# Limit of sequence of abelian groups

I'm in Awodey's Category Theory, page 118, exercise 13.

Consider sequences of abelian groups (in the category of monoids) $$M_0 \to M_1 \to M_2 \dots$$ $$N_0 \gets N_1 \gets N_2 \dots$$

Determine whether the four limits/colimits of $M_n, N_n$ are abelian groups.

I can do them for the $M_n$ sequence, I think: the limit is (isomorphic to) $M_0$ and hence is an abelian group. The colimit $C$ is an abelian group, because for any element $x$ in the colimit, we can find $n$ and $\alpha$ such that $i_n(\alpha) = x$, where $i_n$ is the inclusion $M_n \to C$. Therefore we can view $x$ as being in all sufficiently large-$n$ $M_n$; so any pair of elements may be viewed in some $M_n$, which is an abelian group. Therefore all the abelian group properties must hold.
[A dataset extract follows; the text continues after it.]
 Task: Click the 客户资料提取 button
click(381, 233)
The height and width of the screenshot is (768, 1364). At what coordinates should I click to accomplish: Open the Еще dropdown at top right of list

(Sadly I think I can't say by duality that the $N_n$ sequence has the same properties, because the opposite category of Mon is not Mon.)

However, similar reasoning to the $M_i$ case won't work directly on the $N_i$ case, because we could always end a sequence with $N_0 = \{ e \}$. Therefore we can't view an element of the limit or colimit as being in "sufficiently large $N_i$" and do anything non-trivial with that information. It feels like the colimit should be (isomorphic to) $N_0$ and hence abelian, but how do I approach the limit?
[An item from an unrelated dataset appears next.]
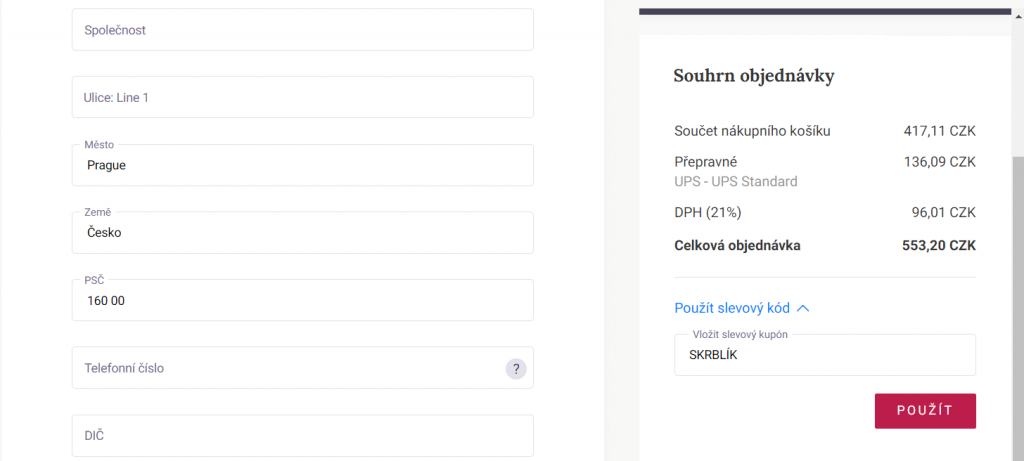The image size is (1024, 461).
Task: Apply the coupon with the POUŽÍT button
Action: pyautogui.click(x=925, y=411)
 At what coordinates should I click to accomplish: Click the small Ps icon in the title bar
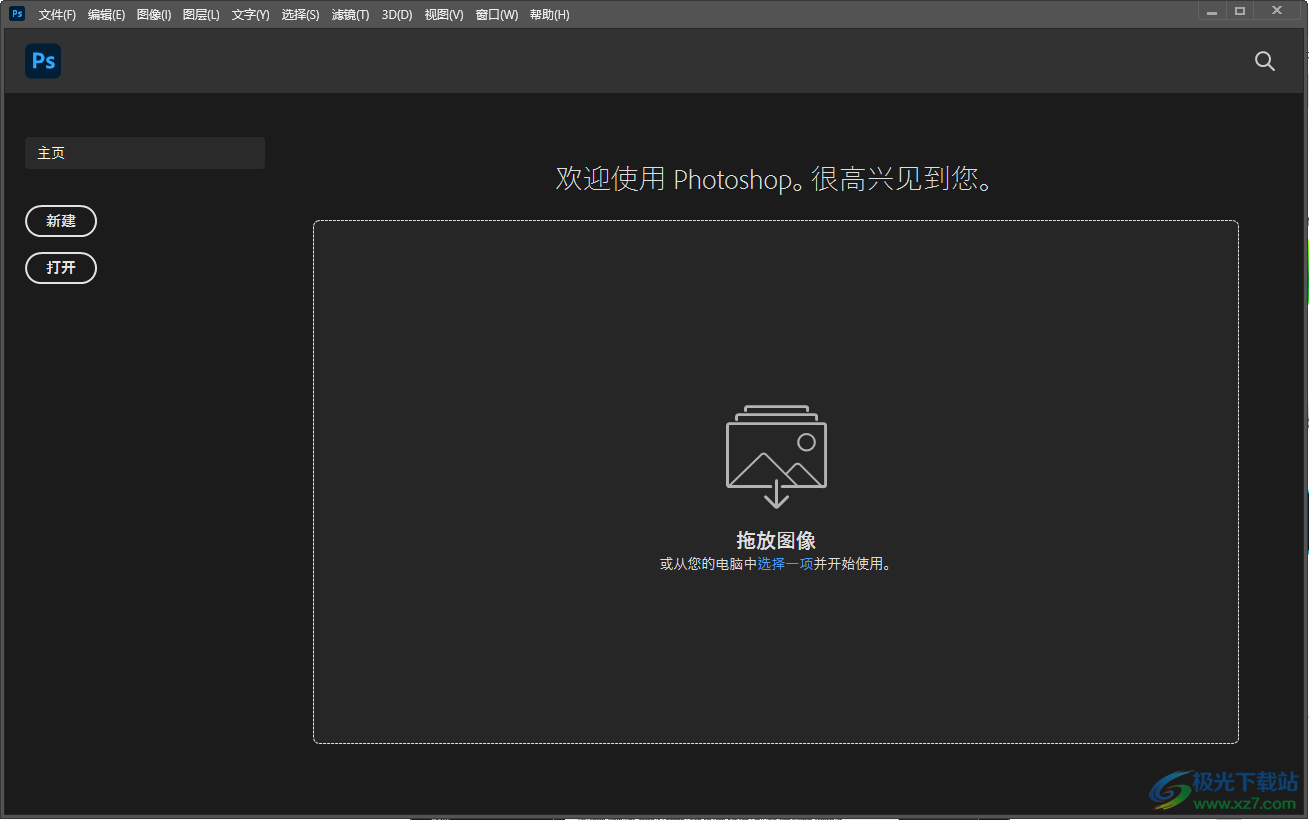click(x=15, y=13)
The colimit of the $N_i$ is indeed $N_0$ (together with the given morphism $N_i\to N_0$), for if $X$ is a monoid together with homomorphisms $f_i\colon N_i\to X$ with $f_i\circ d=f_{i+1}$ then of course this factors nicely over $N_0$.
Let $N$, together with homomorphisms $\pi_i\colon N\to N_i$ be the limit. Mapping $x\mapsto -x$ in each $N_i$ induces an involutory automorphism $x\mapsto \bar x$ of $N$. As all $x\bar x$ map to $0$ in all $N_i$, we must have $N=N/\langle x\bar x\rangle$ so that - as expected - $\bar x$ is inverse to $x$ in $N$ and $N$ is a group. Since the map $x\mapsto x^{-1}=\bar x$ is still an automorphism of $N$, $N$ must be abelian.